Sow Inside: Germination time: one to three weeks. Temperature 70 to 80°F (21 to 27°C). Two months in advance. Transplant outdoors following the last frost.
Requirements: Full sunlight or light shade. Good drainage. Soil pH 6 to 7. Organic soil. Moist soil. Regular watering. Pinch tips. Supply a feed once established. Deadhead. Cut back leggy plants. Cut back to half size in the summer.
Petunia seeds should be sown outdoors on the soil surface after the last frost of spring. Petunias should be grown in an area of the garden that is sunny or partially shaded, and thrive in a moist soil. Ideally the soil that Petunia grows in should have organic matter added at the time of sowing, and be of pH 6 to 7.5.

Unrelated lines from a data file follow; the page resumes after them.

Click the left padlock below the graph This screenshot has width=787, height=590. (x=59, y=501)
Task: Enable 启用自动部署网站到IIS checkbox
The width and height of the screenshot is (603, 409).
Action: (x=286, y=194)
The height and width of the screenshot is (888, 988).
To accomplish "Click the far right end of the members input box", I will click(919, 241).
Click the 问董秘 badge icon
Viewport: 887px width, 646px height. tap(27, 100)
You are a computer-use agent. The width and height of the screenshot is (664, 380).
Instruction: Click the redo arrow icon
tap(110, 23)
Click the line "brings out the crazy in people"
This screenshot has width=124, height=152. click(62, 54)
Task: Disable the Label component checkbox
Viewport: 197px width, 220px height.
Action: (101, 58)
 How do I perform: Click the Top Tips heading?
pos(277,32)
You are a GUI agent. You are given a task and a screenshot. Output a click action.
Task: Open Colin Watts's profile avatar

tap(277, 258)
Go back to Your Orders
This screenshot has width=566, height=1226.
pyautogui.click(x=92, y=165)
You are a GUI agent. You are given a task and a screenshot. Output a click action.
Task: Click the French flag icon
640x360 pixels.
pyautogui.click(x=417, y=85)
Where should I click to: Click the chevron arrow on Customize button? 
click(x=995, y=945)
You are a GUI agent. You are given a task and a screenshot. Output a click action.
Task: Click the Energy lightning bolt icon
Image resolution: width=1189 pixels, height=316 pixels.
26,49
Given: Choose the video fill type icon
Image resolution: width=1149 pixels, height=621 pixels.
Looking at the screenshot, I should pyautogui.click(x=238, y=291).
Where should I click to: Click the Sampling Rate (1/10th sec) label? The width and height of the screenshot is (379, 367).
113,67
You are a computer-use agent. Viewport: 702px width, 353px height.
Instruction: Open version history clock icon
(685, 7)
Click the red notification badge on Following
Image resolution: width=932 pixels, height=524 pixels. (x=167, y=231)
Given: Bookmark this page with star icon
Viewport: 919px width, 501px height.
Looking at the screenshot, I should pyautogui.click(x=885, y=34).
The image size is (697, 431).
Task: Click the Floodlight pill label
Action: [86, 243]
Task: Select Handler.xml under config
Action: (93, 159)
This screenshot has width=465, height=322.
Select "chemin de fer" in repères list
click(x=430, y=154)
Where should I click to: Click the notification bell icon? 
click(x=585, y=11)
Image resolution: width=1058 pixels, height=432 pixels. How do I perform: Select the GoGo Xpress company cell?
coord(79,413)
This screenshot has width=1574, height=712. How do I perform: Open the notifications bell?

You may prefer to start off Petunias indoors (this is strongly recommended for hybrids). They should be started about ten weeks before they are due to be transplanted in the garden (after the last frost of spring). It usually takes one to three weeks for plants to germinate at a temperature of 21 to 27 degrees centigrade (70 to 80°F) in the light. Once ready the Petunia seedlings should be spaced about 20 to 25 cm (8 to 10 inches) apart.
Once the young Petunia plants are growing healthily outdoors pinch back the tips; this will encourage branching and result in a bushier plant.
Petunias like to grow in moist ground so keep well watered. Once flourishing feed with a fertilizer, repeat about a month later.
It is best to deadhead the flowers and tidy up once they have finished flowering. Towards the end of summer cut the whole plant back by about half; this may result in a second bloom.
Most of the Petunias that have colored flowers carry recessive genes, so if you require more plants it is best to grow them from purchased seeds. Alternatively allow to self (this will produce mainly white flowered Petunia plants, but some should be the same as the parent).